Catching a Melbourne tram, our vaguely socially aware hosts advised us, is roughly equivalent to catching a dose of the bubonic plague, or perhaps pulling on a pair of extremely smelling socks.

Unreliable, uncomfortable, slow, dysfunctional, hopeless, and a terrible way to reach the heart of the city in search of a drinking session. Almost better to get caught drunk driving and lose the license.

End result? Catch tram and arrive on time, feeling vaguely European, and with an early love of trams revived. It wasn't a W-class tram, but it still throbbed and pulsed its way along the track ...

But the conversation with the hosts stuck in the mind, as they explained how a horse and cart might be a better way to travel, or a train, or certainly a taxi, or just drive and give up the drinking ...

Does this explain why the W-class tram is now doomed to go the way of the dodo? So that Melbourne can achieve the level of public transport achieved by superficial Sydney?

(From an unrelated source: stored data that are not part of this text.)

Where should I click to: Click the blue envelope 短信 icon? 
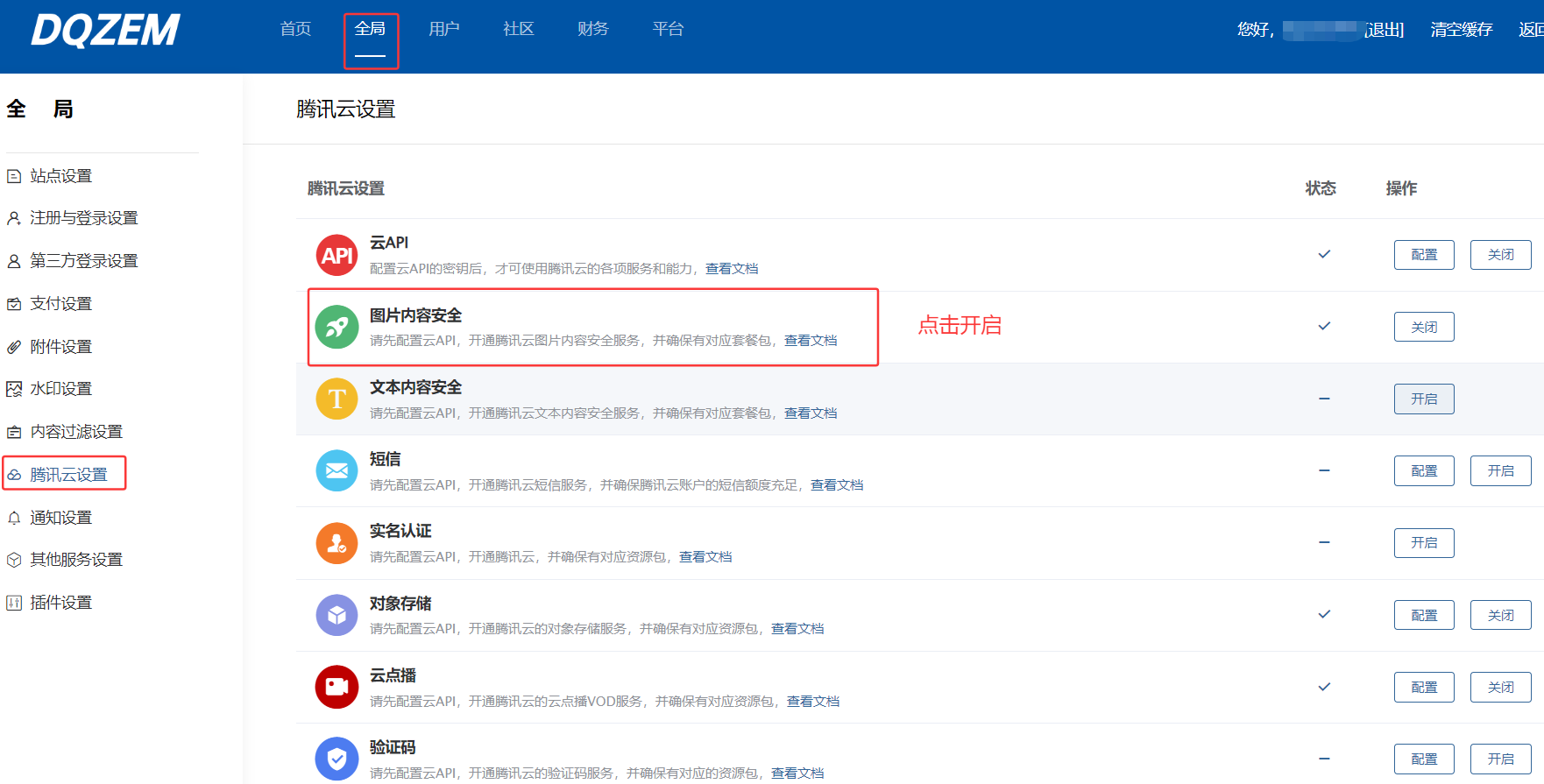pos(336,471)
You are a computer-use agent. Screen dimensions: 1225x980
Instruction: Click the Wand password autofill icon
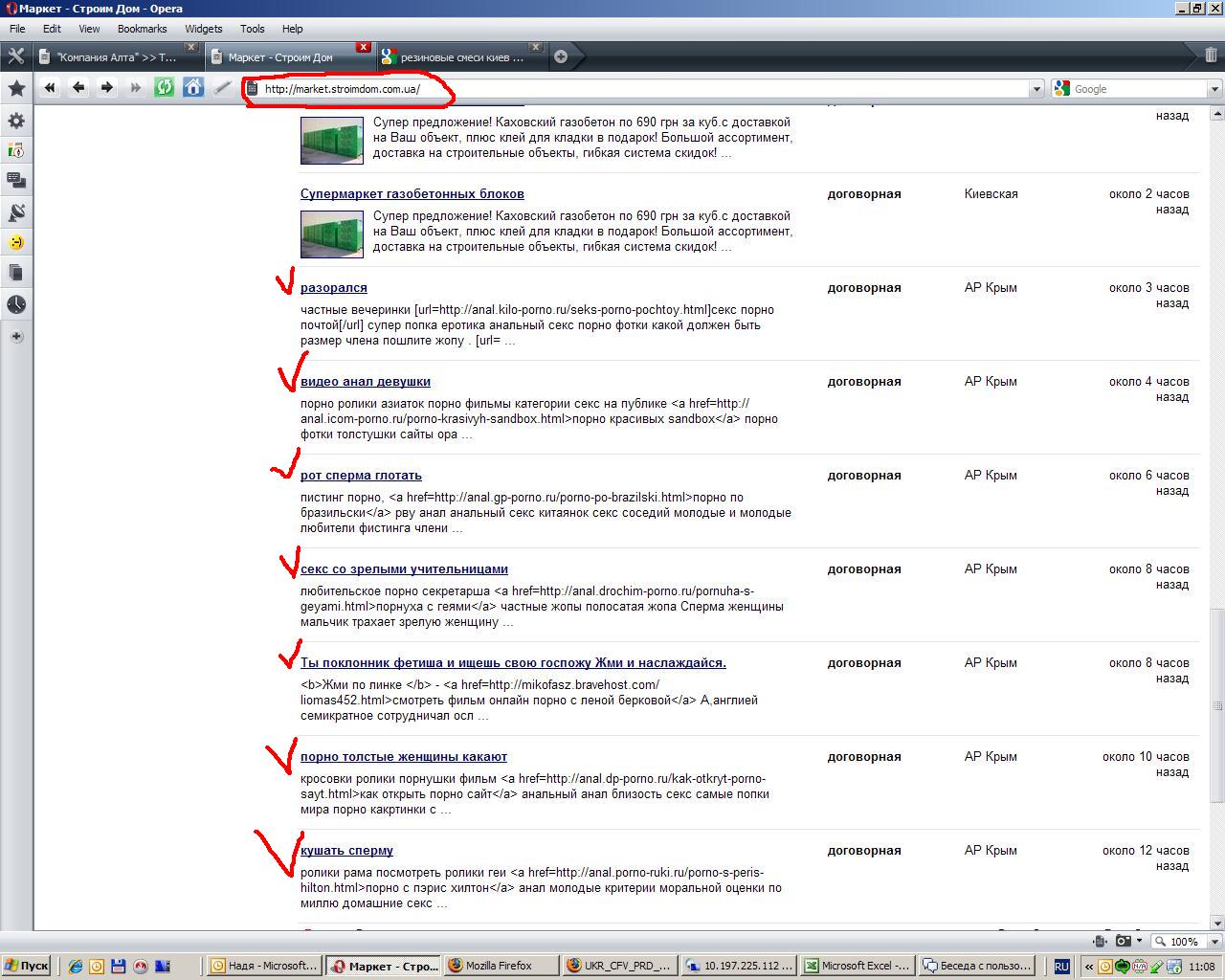222,88
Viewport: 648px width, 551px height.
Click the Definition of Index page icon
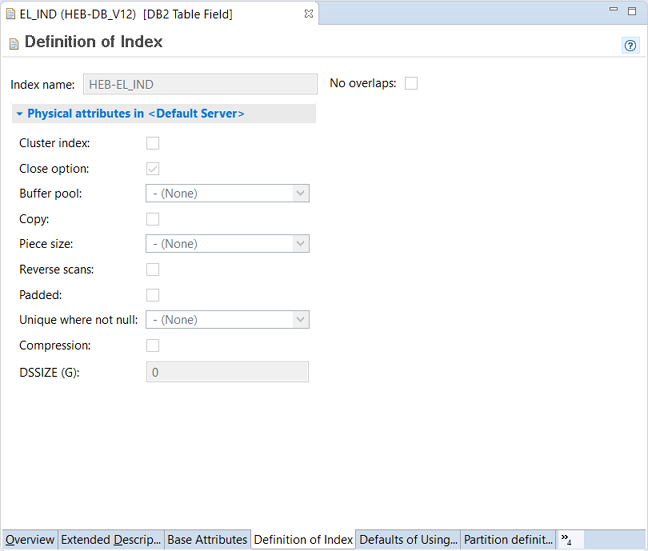(13, 43)
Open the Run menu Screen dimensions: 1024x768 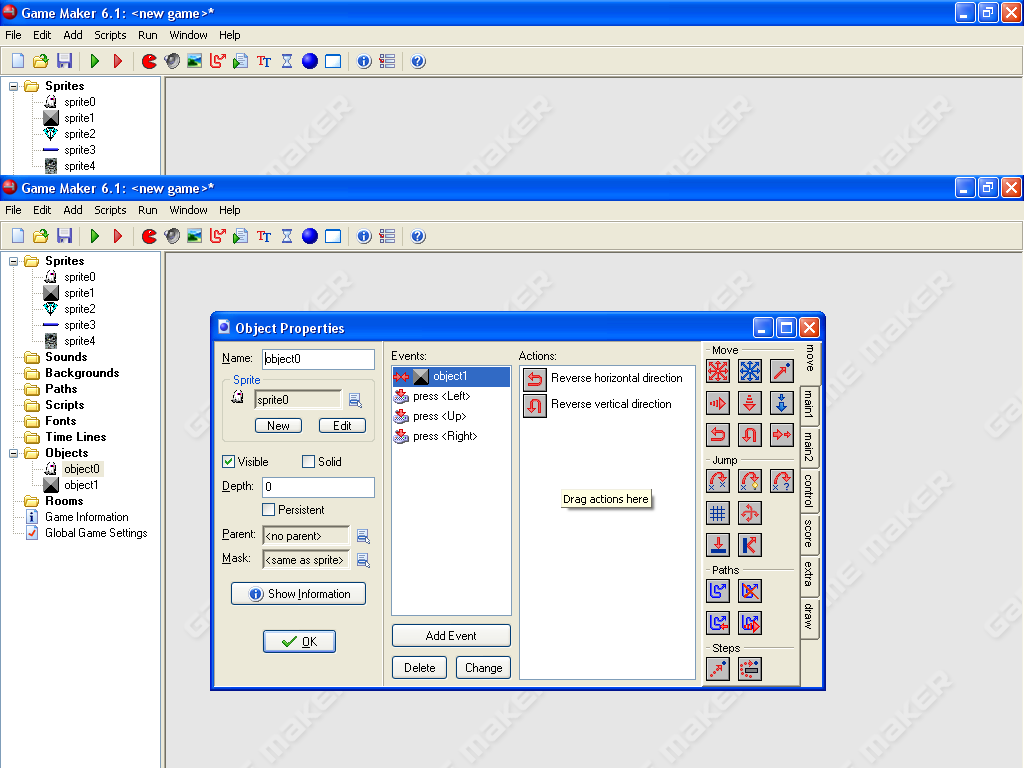click(147, 210)
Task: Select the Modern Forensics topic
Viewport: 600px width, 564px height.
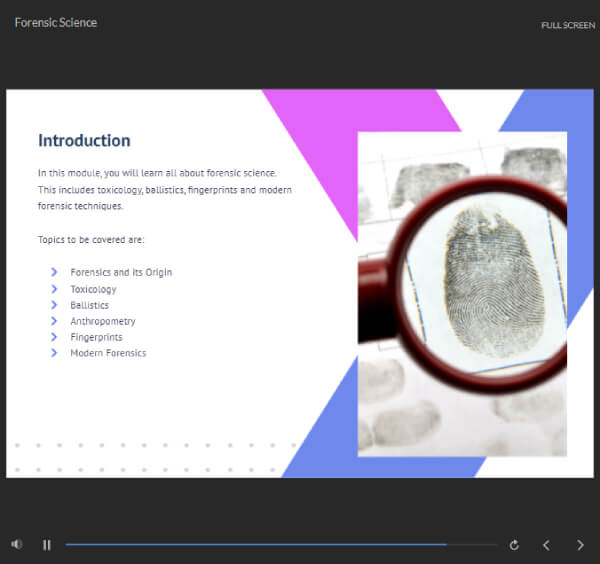Action: (108, 353)
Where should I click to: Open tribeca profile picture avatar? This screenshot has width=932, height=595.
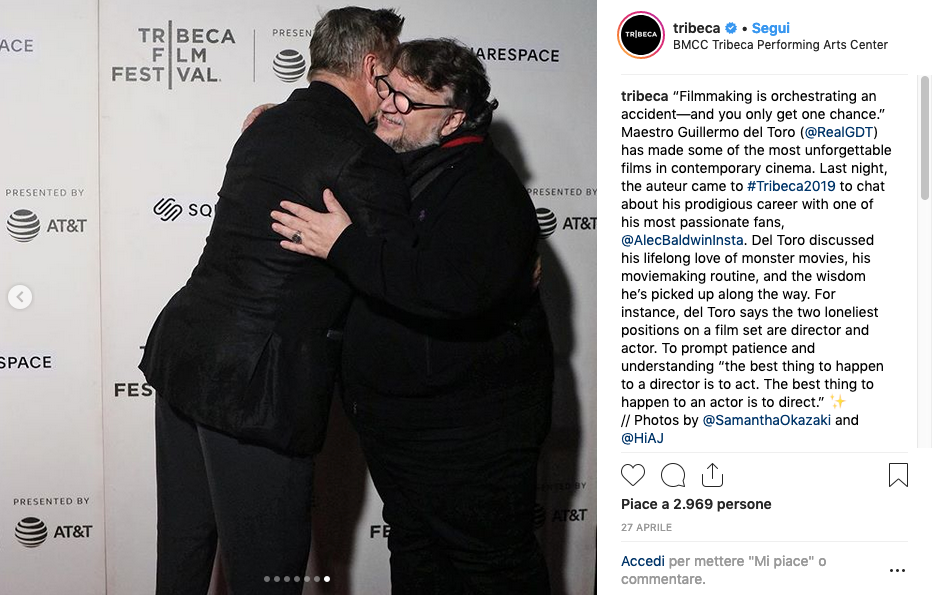tap(641, 34)
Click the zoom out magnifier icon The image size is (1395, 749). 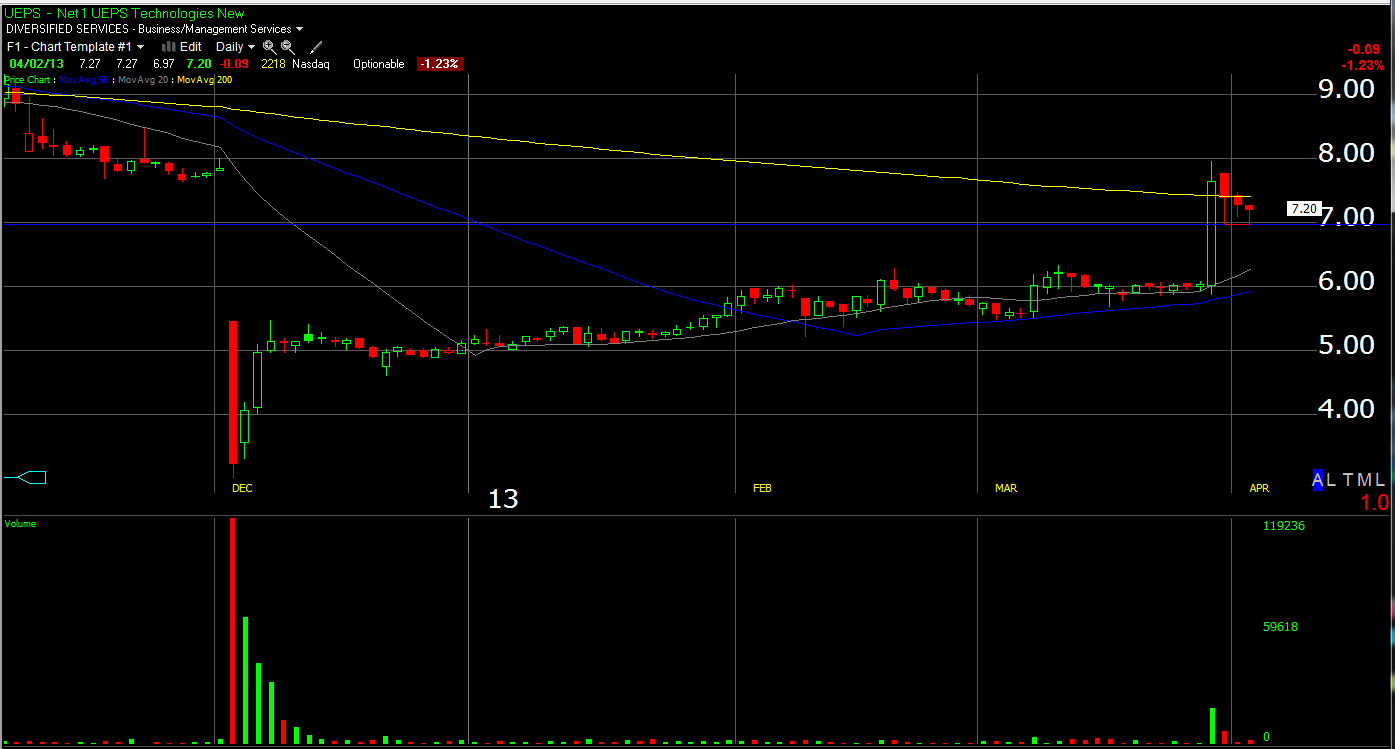(x=288, y=47)
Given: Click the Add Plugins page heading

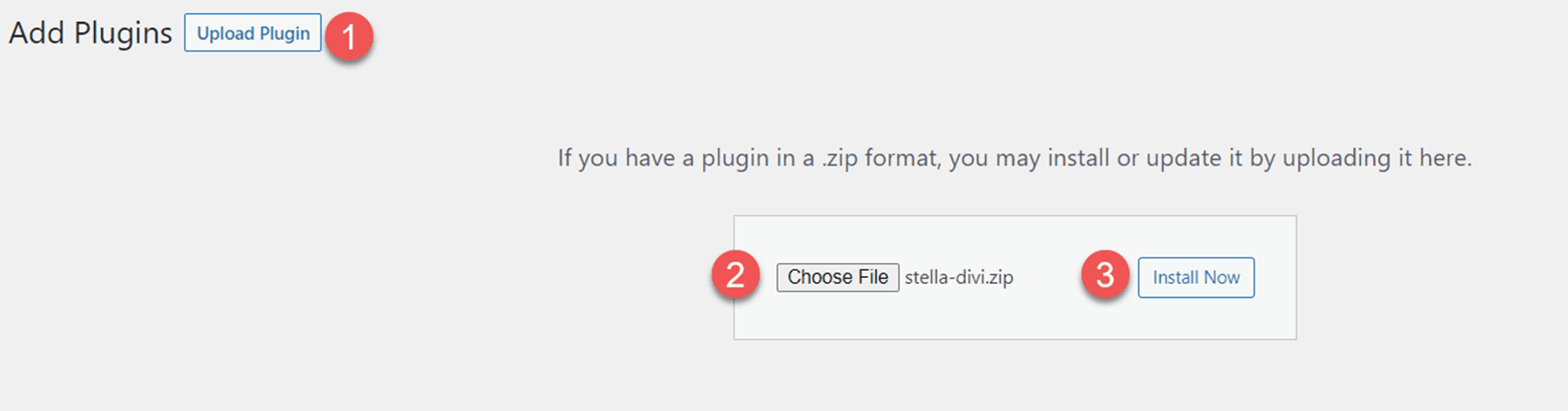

So it seems, as This city has class, W-class, so let's keep it explains how the Victorian government is working towards removing an actual genuine tourist pleasure, on the basis that it should be plucked, stuffed and mounted in a glass case in a quest for modernism.

Returned to superficial Sydney to discover broadband is off. While unplugged, rather than do an MTV album, read actual newspapers acquired in Qantas lounge, as part of an abundance designed to sustain illusory circulation figures. Seems like they can't give away enough Weekend Australians to innocent punters, and so the lounge is full of dumped newsprint, like a pulp mill in process ...

That's when I read that Smart meters look dumb for users, and discover that connectivity isn't all it's cracked up to be.

Could such a dumb implementation of "wired" electricity be a foretaste of the "wired" NBN?


Fall down in a dead faint. Cunning Murdoch journalist quotes Rupert Murdoch in favour of real broadband, and then suggests the NBN will deliver real connectivity.

The NBN, as a government initiative, will get the job done much more quickly, to the benefit of a far greater number. Some critics decry this as a return to socialism, but I say building infrastructure to advance and benefit everyone is the job of governments.

Astonished readers, fed The Australian kool aid for so long, react angrily, remembering that catching a Melbourne tram is roughly akin to Stalin's first five year plan, and that the NBN is likely to prove as useless as the telephone.

Still unplugged, so pick up a local rag, in the hope of discovering an even keel, a balanced way to return to the pond.

Sure enough, Paul Sheehan obliges with Our army is at war over the prosecution of commandos.

Within the text, dedicated to considering a military system devised by the Howard government, and run by a Howard appointee, Sheehan offers up this disclaimer:

Nothing in this column should be interpreted as a criticism, overt or implied, of Brigadier McDade. She, not I, has seen all the evidence from the incident in Afghanistan, and is a lawyer of long standing, and has spent 23 years in the military and military reserve. I do not question her judgment or credentials.

Sheehan then spends the rest of the column questioning her judgment and her credentials. Did you know, for instance, that she was a lover of the Taliban loving David Hicks?

Well it's one thing to have an opinion on Brigadier McDade, but it's surely another to deliver a spiteful malicious column full of judgments, questions, and criticisms, overt and implied, while at the same time washing hands Pontius Pilate style, and saying that all these criticisms and judgments are nothing to do with me.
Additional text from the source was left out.